## Yapılacaklar
**a.** Kaynak metne göre Peygamberimiz (asm) geğiren bir adama ne buyurmuştur?
**b.** Kaynak metin, dünya nimetlerinden yararlanmanın ahiret nimetlerini azalttığına dair neler anlatıldığını söylüyor? Hepsini sırala.
**c.** Dünya nimetleri ile ahiret nimetleri üzerine olan kaynak metni kaldığı yerden sürdür.

## Kaynak Metin
Dünya nimetlerinden yararlanmak, ahiret nimetlerini azaltır mı?
- Dünya hayatından nimetlerden istifade etmenin ahiret hayatında istifade edilecek nimetleri azalttığına ilişkin hadis ve rivayetler, menkıbeler anlatılmaktadır. Bu doğru mudur?
- Örneğin geğiren bir adama Peygamberimiz (asm)'in "Bu dünyada doyanlar kıyamette aç kalacaklar." buyurması; çok fakir olan bir Müslüman çifte Allah'ın altın bir külçe ihsan etmesi, ama ahiretteki rızıklarının azalmaması için bunun geri gitmesi için dua etmeleri ve külçenin kaybolması vs...
- Allah'ın hazineleri -haşa- kayıtlı mıdır ki, bu dünyada yararlanılan nimetler ahiretteki nimetlerin azalmasına sebep olsun?

## Kaynak Veriler
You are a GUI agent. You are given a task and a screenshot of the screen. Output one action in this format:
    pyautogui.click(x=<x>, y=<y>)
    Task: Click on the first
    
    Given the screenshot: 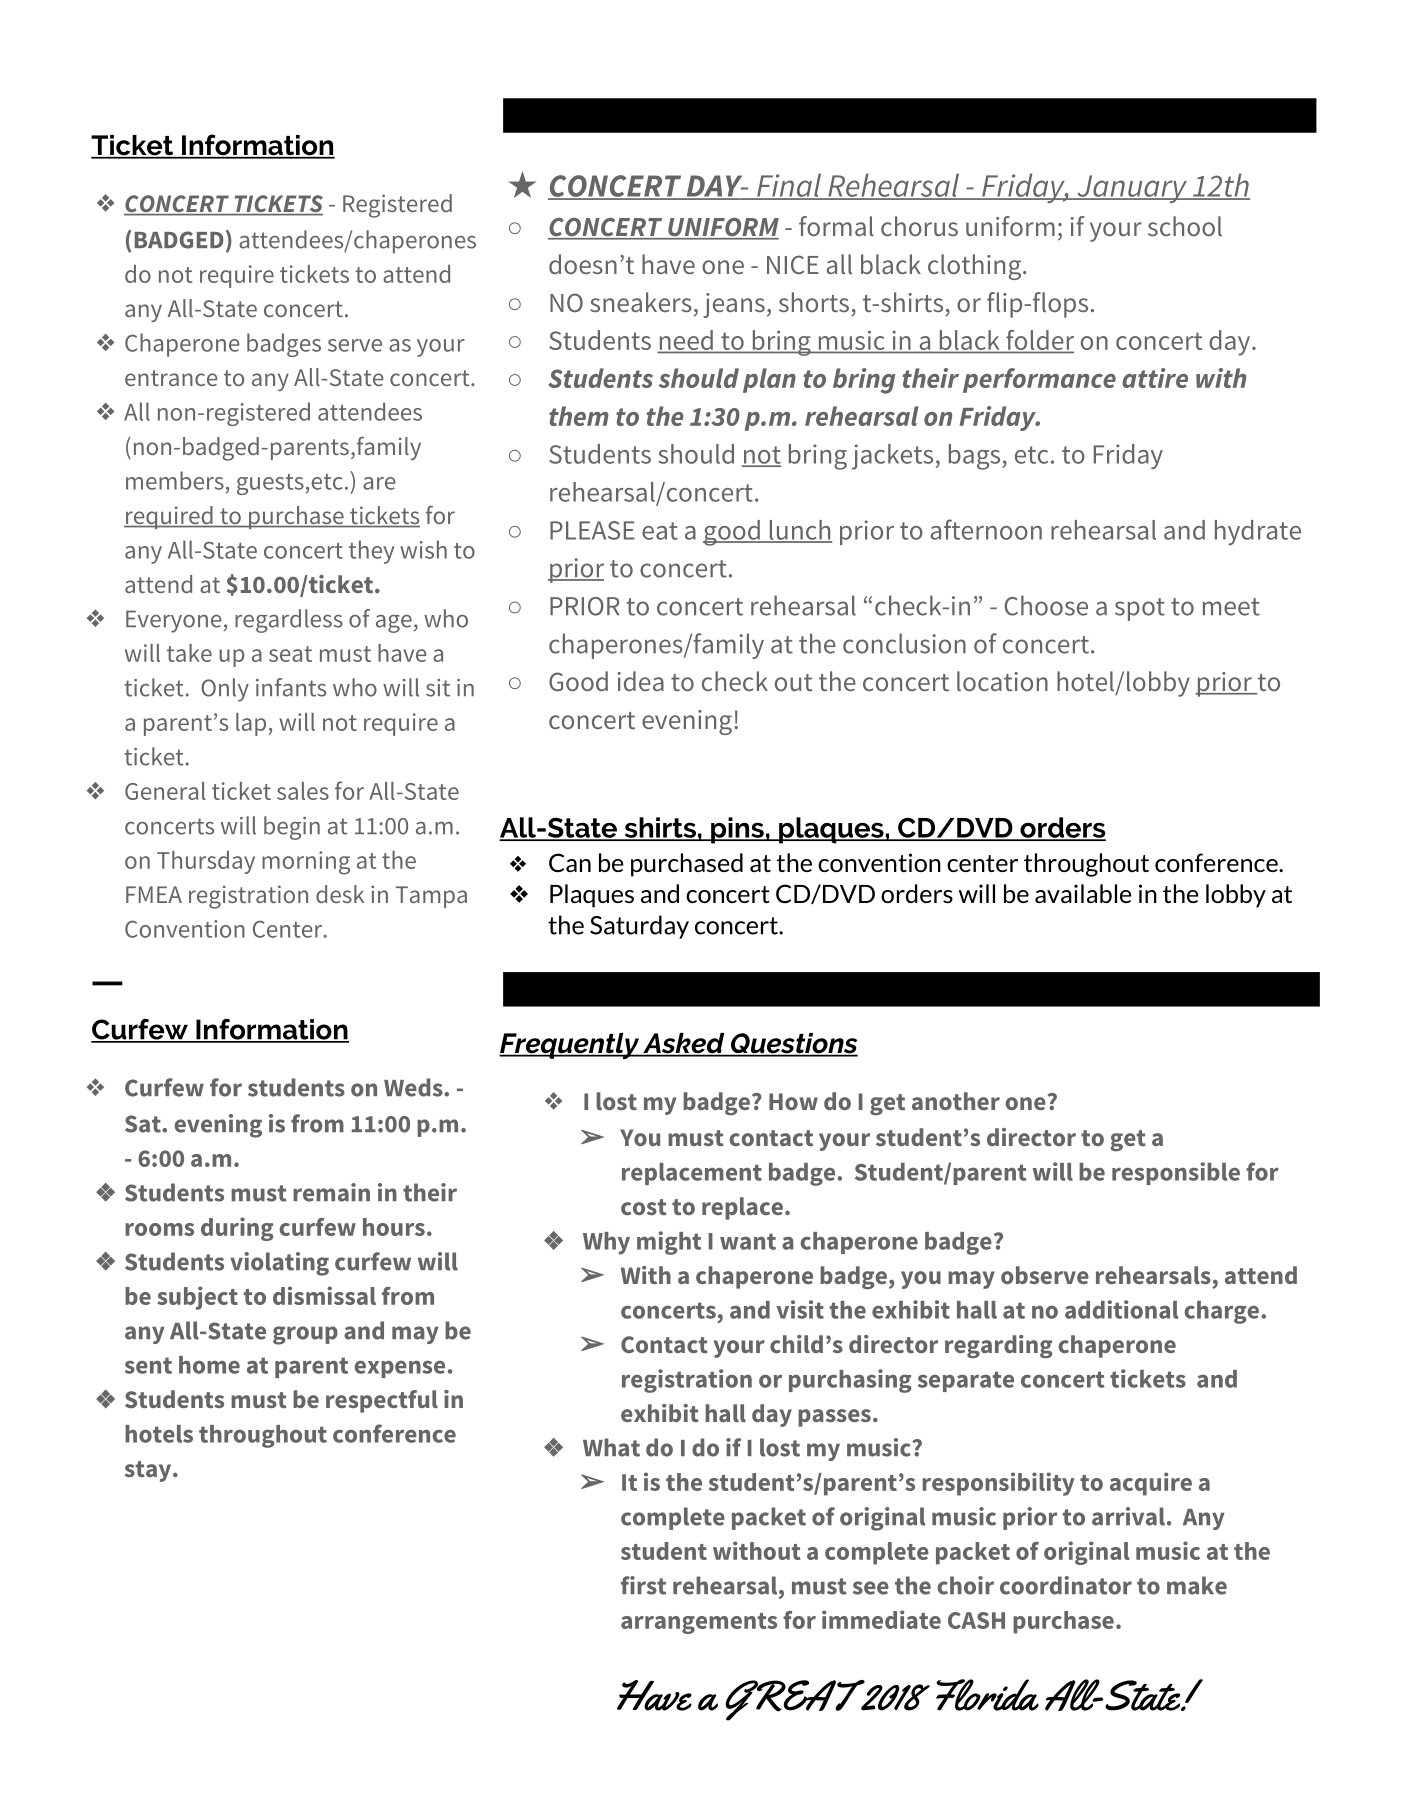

## Görev Yanıtları
**a.** "Bu dünyada doyanlar kıyamette aç kalacaklar."

**b.** Hadisler, rivayetler, menkıbeler

**c.**
Değerli kardeşimiz,
Burada Allah’ın hazinlerinin azalması diye bir şey söz konusu değildir. Söz konusu olan şey, adalet mekanizmasının ölçütleridir. Örneğin; aynı ibadeti yapmış, aynı takvayı paylaşmış olan iki kişiden biri zengin, hayat standartları yüksek; diğeri fakir, dünyada lezzetlerden pek yararlanamamış bir kimse söz konusu ise, bunların ahiretteki mükâfatlarının aynı olmaması adaletin gereğidir.
Hadislerde yapılan karşılaştırmalar, şahıslarla ilgili değil, mücerret / soyut konularla ilgilidir. Yani, filanca zengindir, falanca da fakirdir. Öyleyse bu fakir şu zenginden daha önce cennete gider diye bir şey yoktur. Çünkü takva denilen Allah’a karşı saygı ve sevginin rolleri esastır.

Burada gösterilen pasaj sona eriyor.